Des gravures participent à ce charmant carambolage, des reproductions anciennes de bon goût ne cachent rien des verges brandies et des culs habités. L’imagination est célébrée tout comme les cinq sens sans cesse frottés pour faire jaillir l’étincelle érotique.
 
C’est réussi, mais le plaisir pour le lecteur est beaucoup plus littéraire que charnel. Après tout, c’est sans doute ce que voulait offrir l’auteur aux voyeurs de ses joyeux travaux érotiques tirés à quatre épingles.

 

Anne Bert

 

Jacques Drillon, Six érotiques plus un, Gallimard, « Le promeneur », avril 2012, 186 pages, 16,90 € 

5 commentaires

Rares sont les romans érotiques qui relèvent aussi de la littérature, comme s'il fallait faire "trash" pour appartenir au genre.

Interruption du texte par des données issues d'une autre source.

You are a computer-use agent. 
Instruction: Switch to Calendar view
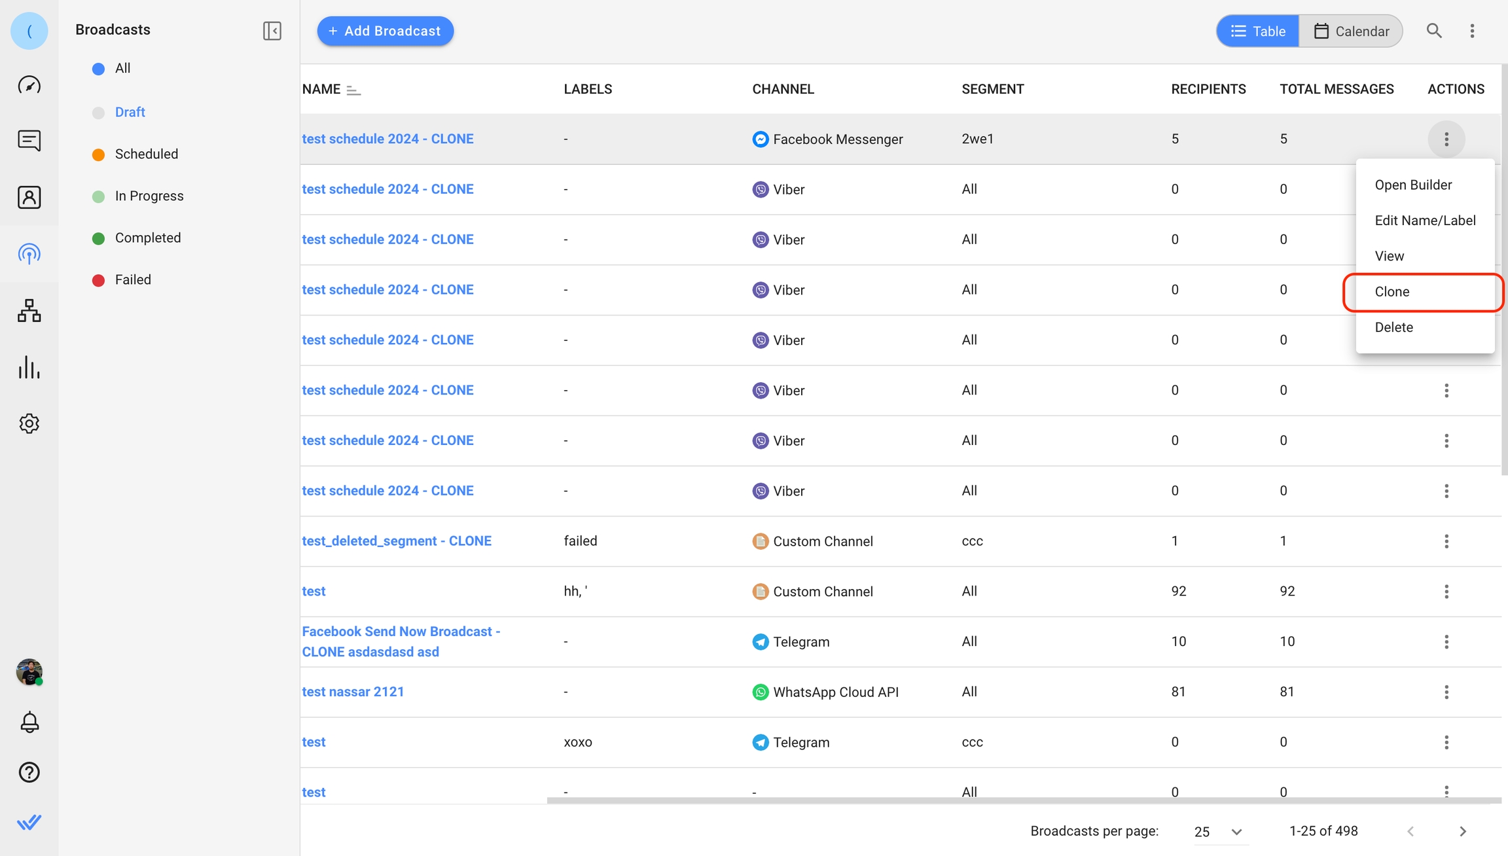pos(1351,31)
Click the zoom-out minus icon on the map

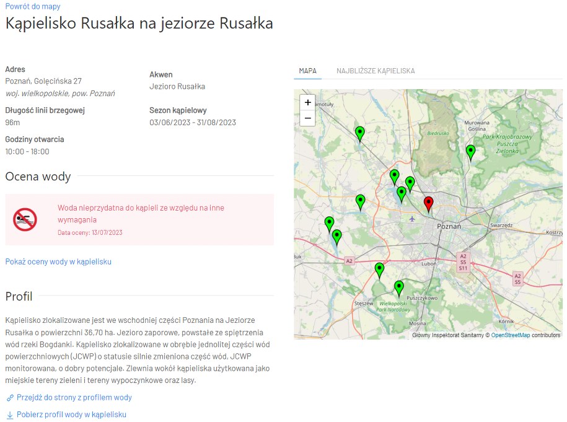307,118
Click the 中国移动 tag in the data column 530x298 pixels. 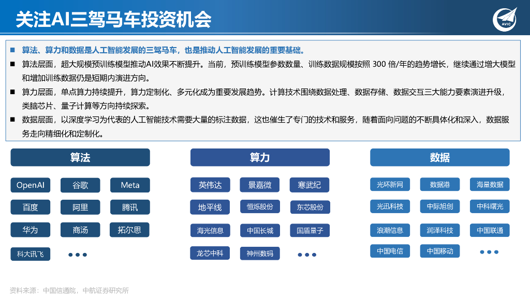point(439,250)
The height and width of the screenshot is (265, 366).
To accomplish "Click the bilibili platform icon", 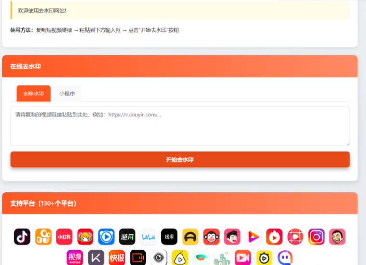I will [148, 237].
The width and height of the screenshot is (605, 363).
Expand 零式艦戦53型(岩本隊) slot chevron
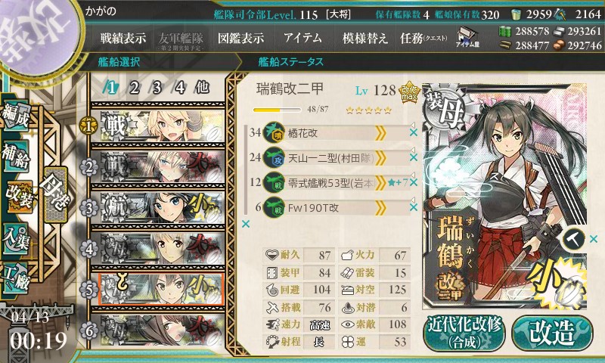(x=380, y=183)
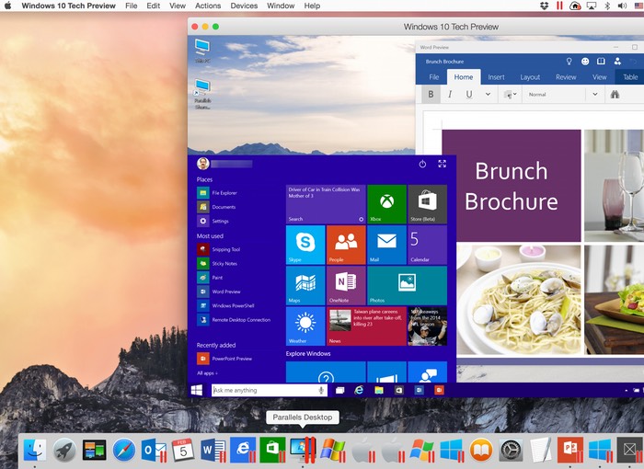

Merci monsieur Drillon pour cette gourmandise littéraire.

C'est bien Jacques Drillon le spécialiste de stylistique et verbocruciste émérite ?

oui Loïc, c'est bien lui ! 

@ Juliette : oui, justement,  je ne pense pas qu'il faille  nécessairement  faire trash  mais la surenchère dans le genre est de mode, alors je préviens que Jacques Drillon, justement,  écrit le sexe pour faire frétiller les belles lettres, avant tout.  Cela  évitera aux lecteurs qui  ne cherchent qu'une succession  de scènes hard et masturbatoires, de se tromper...Quoiqu'ils pourraient être séduits par cette façon de conter le désir et le plaisir...Ceci dit,  j'ajouterai que tant que l'intérêt littéraire  du texte existe et que  l'érotisme subsiste, que ce soit trash ou pas est secondaire...La notion d'esthétique ou d'appréciation  en matière d'érotisme est toujours subjective, en rapport avec notre propre univers sexuel.

Je vais relire les essais de Drillon d'une main, pour voir si ça fait pareil...

Il y a l'esthétique, certes, mais ce qui compte aussi c'est l'élégance, un art de dire, de suggérer  d'amener son sujet, même avec des mots crus. Un talent rare.